County errors force Hwy. 12 rebid

Construction on the long-awaited Highway 12 sidewalks and streetlights project won’t start as soon as county officials originally thought. That’s because the project will have to be rebid as a result of county planning errors.

The original bids were opened on April 23, but last week letters went out to the four bidders that all bids were being rejected.

Susan Klassen, the county’s Transportation and Public Works director, said that while the bids were being analyzed, some issues arose.

“We discovered that we made some errors in our plans with some of the quantities,” she said. “During our analysis, we started seeing some anomalies that made us go back and check our quantities.”

Klassen called it “unfortunate,” and said she hopes it won’t delay the project significantly.

“We have to make corrections in our plans,” she said. “And that will take us a couple of weeks. Then we have to advertise (the project) again.”

She couldn’t put a timeline on it, but with at least two weeks making corrections on the plans, and another 30-day bid cycle, it could be late June or sometime in July before the supervisors act on the new set of bids. Once the winning bid is accepted, the contractor has 90 days to start, which could push the start of construction to sometime this fall.

“We’re trying to do this as quickly as we can,” Klassen said.

The county estimated the cost of the project, which included sidewalks, streetlights, gutters and curbs and a left-hand-turn lane on Highway 12 from Boyes Boulevard to Agua Caliente Road, to be almost $5 million. Ghilotti Construction came in with the low bid of $4.5 million, O.C. Jones & Sons came in at $5.35 million, Argonaut Constructors bid was $5.36 million while Ghilotti Brothers, Inc. bid $5.8 million.
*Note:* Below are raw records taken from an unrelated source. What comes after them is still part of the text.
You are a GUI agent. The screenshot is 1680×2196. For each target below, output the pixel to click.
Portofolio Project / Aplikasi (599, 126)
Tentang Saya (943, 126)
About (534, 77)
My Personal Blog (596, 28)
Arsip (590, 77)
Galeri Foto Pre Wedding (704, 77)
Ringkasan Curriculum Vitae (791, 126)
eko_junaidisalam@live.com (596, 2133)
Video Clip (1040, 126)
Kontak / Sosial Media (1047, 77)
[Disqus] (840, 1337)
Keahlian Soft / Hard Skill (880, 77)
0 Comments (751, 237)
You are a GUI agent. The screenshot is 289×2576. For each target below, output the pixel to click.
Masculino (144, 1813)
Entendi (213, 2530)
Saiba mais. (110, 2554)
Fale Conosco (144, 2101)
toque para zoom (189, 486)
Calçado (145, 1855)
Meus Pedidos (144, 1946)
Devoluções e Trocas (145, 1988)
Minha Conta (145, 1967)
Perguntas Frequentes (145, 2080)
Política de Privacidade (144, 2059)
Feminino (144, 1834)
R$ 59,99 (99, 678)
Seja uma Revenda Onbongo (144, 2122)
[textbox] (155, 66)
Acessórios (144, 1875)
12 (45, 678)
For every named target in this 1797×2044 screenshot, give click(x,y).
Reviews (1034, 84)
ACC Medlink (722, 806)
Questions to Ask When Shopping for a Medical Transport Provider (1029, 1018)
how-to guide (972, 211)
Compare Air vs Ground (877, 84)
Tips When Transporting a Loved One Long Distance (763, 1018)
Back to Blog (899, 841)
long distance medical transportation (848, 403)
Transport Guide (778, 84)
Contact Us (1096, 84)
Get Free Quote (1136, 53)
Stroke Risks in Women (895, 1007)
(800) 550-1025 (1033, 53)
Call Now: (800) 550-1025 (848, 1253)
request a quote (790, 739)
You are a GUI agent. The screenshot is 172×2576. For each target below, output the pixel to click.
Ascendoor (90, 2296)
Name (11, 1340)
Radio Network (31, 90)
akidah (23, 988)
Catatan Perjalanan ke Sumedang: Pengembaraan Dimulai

The county still has to receive an encroachment permit from Caltrans before the work can begin, but part of the encroachment permit is paperwork on the winning bidder.

“We need the encroachment permit because the county is making improvements on the state right-of-way,” she said. “And Caltrans needs to review everything.”

Caltrans has to certify all the proper environmental work, proper CEQA documents and coordination with the utilities, among other things.

“This is a complex project,” Klassen said. “Caltrans needs to review everything thoroughly.”

The permit process isn’t a slam dunk. The county has to submit documentation, Caltrans reviews and comments, the county resubmits and Caltrans does additional reviewing until it is satisfied with the project.

Klassen said the project, by law, would have to go to the lowest responsible bidder.

The county was a couple of months shy of putting the Highway 12 project out to bid in early 2012. But a decision by the state Supreme Court in December 2011 dissolved all of the state’s redevelopment agencies, including the Sonoma County Redevelopment Agency that was using redevelopment money to fund Highway 12 as it constructed the first phase.

At that point, everything stalled, and it wasn’t until late 2012 when the county’s board of supervisors allocated $450,000 to complete design work that the project started up again.

In May of last year, the supervisors approved a measure to transfer an estimated $24.5 million, between then and the 2016-17 fiscal year, to finish projects that were left up in the air when the county’s redevelopment agency was dissolved in February 2012. The funding will be money from the state that would have gone to the redevelopment agency.